On Rockne's recommendation Leahy was hired as line coach at Georgetown University for the 1931 season. The spirited play of the Hoya line caught the eye of Jim Crowley, head coach of Michigan State, and in 1932 Leahy became the line coach for the Spartans. When Crowley went to Fordham as head coach the following year, Leahy went along and remained there for six years. Although unknown to fans during this period Leahy was gaining attention from the coaching fraternity because of his development of the "Seven Blocks of Granite. " Fordham's front line earned this sobriquet by winning all but two games in three seasons without the benefit of an outstanding backfield. One of its members, Vince Lombardi, went on to achieve even greater fame as the head coach of the Green Bay Packers.
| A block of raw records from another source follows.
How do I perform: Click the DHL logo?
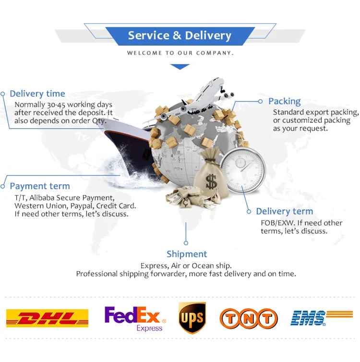point(47,318)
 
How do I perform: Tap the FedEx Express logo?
point(135,319)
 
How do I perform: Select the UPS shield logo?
point(192,318)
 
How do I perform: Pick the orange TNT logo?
point(249,319)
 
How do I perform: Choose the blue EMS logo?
point(321,318)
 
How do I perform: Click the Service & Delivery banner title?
point(180,36)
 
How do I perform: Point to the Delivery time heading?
point(37,94)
Leahy burst into national prominence when he became head football coach at the perennially weak Boston College in 1939. In a miraculous turnaround B. C. defeated nineteen of twenty regular-season opponents in the next two years. Topping that were two bowl invitations. The high point was the epic 19-13 1941 Sugar Bowl victory over highly favored Tennessee. Frank Leahy returned to Notre Dame in 1941, but only after securing a release from a newly signed contract with a bitter Boston College. He considered his return a holy mission, a continuation of the quest begun by his old teacher; his teams would represent "Our Lady" in sacred combat.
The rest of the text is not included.